INGREDIENTS
- 1 cup yellow moong dal
- 1 bunch fresh spinach chopped fine
- 1 tsp. ginger grated
- 1/2 tsp. garlic grated
- 4 green chillies
- 1 tbsp. coriander chopped fine
- 1/2 tbsp. lemon juice
- 1/4 tsp. clove-cinnamon powder
- 1/2 tsp. each cumin and mustard seeds
- salt to taste
- 2 tbsp. ghee
- METHOD
- Wash dal and pressure till done. (Approx. 2 whistles will do)Cool and remove dal from cooker.
- Wash and drain spinach.
- Put half the spinach in a mixie, add 2 green chillies and blend.
- Heat 1 1/2 tbsp. ghee.
- Add seeds and splutter.
- Add garlic, ginger and chopped spinach. Stir.

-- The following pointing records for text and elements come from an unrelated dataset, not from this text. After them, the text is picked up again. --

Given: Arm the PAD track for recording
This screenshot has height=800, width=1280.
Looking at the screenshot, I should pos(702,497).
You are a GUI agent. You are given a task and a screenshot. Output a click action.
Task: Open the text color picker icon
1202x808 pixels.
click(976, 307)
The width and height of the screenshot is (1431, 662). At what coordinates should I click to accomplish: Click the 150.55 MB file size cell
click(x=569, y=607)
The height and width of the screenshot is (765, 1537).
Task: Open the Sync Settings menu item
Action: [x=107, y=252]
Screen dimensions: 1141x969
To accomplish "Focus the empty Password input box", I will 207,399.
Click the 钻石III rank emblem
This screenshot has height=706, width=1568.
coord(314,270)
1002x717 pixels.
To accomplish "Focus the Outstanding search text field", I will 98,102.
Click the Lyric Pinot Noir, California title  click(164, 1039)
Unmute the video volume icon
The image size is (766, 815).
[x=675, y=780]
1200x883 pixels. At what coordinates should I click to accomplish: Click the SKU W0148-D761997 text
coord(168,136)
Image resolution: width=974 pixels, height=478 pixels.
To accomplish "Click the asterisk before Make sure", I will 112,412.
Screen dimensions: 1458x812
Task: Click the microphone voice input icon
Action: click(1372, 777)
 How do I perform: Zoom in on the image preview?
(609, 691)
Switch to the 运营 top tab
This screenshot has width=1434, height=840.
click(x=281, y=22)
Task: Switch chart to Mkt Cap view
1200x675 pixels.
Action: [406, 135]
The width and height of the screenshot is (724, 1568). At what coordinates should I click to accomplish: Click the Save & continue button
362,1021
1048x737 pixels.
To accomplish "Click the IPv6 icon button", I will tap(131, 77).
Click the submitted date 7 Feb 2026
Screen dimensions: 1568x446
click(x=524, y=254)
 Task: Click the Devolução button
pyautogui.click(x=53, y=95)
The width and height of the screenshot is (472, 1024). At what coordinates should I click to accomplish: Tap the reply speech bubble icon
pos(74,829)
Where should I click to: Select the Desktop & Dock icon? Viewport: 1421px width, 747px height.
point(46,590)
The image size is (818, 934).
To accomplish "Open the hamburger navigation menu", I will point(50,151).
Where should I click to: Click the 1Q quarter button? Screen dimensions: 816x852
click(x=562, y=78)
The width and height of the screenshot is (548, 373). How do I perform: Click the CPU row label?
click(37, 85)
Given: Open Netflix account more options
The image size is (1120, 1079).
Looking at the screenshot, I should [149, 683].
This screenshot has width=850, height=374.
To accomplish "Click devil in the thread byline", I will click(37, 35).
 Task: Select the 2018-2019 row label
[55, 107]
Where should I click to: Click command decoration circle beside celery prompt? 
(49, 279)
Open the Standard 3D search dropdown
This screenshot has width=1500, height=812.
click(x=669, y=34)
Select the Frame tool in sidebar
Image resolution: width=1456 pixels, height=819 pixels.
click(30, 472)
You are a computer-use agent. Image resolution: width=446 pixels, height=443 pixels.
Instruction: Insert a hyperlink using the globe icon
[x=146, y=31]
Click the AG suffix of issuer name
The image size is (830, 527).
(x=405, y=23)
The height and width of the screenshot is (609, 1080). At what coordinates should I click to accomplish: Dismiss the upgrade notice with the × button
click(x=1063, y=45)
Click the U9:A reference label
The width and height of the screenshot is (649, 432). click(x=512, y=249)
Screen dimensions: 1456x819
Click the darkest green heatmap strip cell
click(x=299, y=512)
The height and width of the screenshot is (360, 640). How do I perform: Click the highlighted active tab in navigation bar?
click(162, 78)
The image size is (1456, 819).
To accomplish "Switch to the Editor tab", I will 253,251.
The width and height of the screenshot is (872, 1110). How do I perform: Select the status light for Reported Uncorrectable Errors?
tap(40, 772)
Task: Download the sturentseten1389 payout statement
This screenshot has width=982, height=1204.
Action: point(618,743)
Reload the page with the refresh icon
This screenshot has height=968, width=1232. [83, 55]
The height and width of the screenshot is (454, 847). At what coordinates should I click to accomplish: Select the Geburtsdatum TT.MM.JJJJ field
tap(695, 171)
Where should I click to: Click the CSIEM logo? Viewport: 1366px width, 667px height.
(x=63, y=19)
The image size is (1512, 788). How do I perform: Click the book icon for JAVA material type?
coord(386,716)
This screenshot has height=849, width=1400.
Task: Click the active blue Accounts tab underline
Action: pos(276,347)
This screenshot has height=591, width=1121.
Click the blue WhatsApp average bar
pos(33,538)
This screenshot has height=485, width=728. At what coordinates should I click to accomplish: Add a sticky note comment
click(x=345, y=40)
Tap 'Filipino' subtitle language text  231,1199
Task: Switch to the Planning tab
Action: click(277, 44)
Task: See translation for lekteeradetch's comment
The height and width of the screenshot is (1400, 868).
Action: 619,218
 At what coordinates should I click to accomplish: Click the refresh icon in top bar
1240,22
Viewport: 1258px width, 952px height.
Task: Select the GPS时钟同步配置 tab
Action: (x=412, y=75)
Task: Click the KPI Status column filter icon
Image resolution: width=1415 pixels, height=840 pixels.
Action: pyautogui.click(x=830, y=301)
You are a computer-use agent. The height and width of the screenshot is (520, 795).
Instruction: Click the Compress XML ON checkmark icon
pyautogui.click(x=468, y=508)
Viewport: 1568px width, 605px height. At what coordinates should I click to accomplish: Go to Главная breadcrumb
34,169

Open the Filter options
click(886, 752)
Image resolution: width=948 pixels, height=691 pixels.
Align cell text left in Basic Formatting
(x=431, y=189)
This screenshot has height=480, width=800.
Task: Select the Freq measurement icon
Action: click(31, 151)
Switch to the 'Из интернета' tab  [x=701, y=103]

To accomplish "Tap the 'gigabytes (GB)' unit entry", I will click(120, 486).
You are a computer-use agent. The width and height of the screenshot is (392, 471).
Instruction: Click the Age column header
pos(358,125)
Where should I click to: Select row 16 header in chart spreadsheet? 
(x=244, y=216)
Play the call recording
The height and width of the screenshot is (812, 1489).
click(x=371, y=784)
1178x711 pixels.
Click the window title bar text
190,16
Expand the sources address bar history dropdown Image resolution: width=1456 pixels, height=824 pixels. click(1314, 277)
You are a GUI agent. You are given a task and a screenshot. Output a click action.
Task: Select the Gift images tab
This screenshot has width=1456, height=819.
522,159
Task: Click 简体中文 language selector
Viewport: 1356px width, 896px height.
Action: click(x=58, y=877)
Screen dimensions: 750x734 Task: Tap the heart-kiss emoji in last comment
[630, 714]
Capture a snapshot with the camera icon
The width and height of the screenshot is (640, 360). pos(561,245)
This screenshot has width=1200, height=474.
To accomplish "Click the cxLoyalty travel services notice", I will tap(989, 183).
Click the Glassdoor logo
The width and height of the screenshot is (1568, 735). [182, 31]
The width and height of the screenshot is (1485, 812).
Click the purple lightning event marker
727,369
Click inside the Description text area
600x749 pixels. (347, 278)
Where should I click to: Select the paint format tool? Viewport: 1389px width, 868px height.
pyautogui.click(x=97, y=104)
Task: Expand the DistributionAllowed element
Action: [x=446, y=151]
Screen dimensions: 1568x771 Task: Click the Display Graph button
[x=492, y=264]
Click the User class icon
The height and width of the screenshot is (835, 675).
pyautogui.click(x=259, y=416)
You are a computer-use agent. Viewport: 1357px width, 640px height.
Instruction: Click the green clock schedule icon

- Add ground spinach. Fry for 2-3 minutes.Add dal and coriander. Bring to a boil. Do not overcook.
- Remove from heat.Heat remaining ghee in a small pan.Add clove cinnamon powder, remaining 2 chillies and pour over dal.
- Add lemon juice and salt. Stir well.Serve hot with rice or parathas.
- Variations:
- Use fenugreek (methi) leaves or other greens instead of spinach.
- Use any other dal of your choice instead of yellow moong dal.